A lot of sense there, till the last part, about weight, try your cart on soft sand or incline and tell me you would be happy hauling 200 pounds over 40 :D

Author:  Tom Kirkman [ Sat Oct 13, 2018 6:26 pm ]
Post subject:  Re: Outback verses Compass

The best fishing kayak I ever owned was a Trinity Bay (Wilderness Systems) Mallard. It was a sit-inside, 11 foot long kayak that weighed 48 pounds. It had no "features."

The reason it was such a good fishing kayak is because it forced me to return to the actual necessities of fishing. I carried two rods and one small tackle box (6-slot/trays). I was limited in terms of the gear I was able to carry and so I spent my time actually fishing, instead of switching lures, fumbling with gear or moving from place to place.
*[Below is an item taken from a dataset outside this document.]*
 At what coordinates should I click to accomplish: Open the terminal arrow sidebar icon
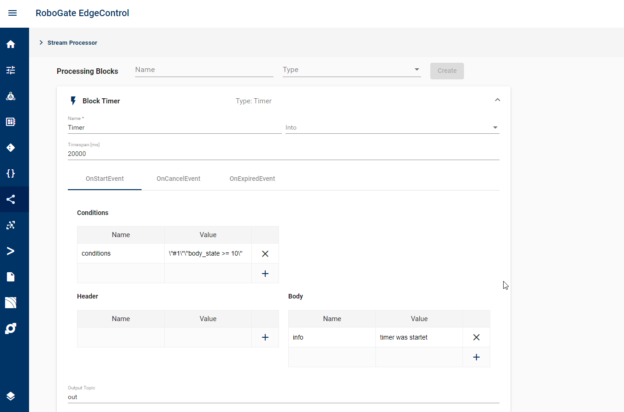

I caught more fish during the years I had that kayak than any other before or since.

In the subsequent years I have owned many kayaks. Currently I own 6 Hobie Kayaks and enjoy the heck out of them. They allow me to go further and faster and be more comfortable while doing so. And... like most fishermen, I tend to enjoy messing around with rigging, gear, etc. So between the Compass and the Outback I'd say that if you're looking for a more pure fishing experience, get the Compass. If you like the full fishing package, get the new Outback.

Author:  VAyakker [ Sun Oct 14, 2018 5:54 am ]
Post subject:  Re: Outback verses Compass

I still haven't figured out videos on here (a site to use), but my point about the weight on the cart is easily summed up with "my 6yr old likes to pull the TI down to the ramp". As long as the cart is balancing correctly- they are pretty light.

Author:  SofaKing Fishy [ Wed Dec 12, 2018 8:59 am ]
Post subject:  Re: Outback verses Compass

I had the same decision to make - I car-top, so weight was a consideration, but I got a Rhino Rack Universal Side Loader bar on Amazon for like $130, so either is easy to load/unload - I could swing a PA if needed - it my Whispbars right out of the box - so I went with the Outback because:

1. I could afford it.
2. Even though I'm not a Pro, I still fish frequently enough that I really dig the extra features- It's a heavy duty ride.
3. I am planning on keeping this boat for a long time, so I wanted to buy something I could grow into, rather than something I could step up from.
4. I could afford it.

That said, the Compass is a very well designed boat- clean & open, and you could add some Sidekicks and a few H rails, and have a rocking fishing yak!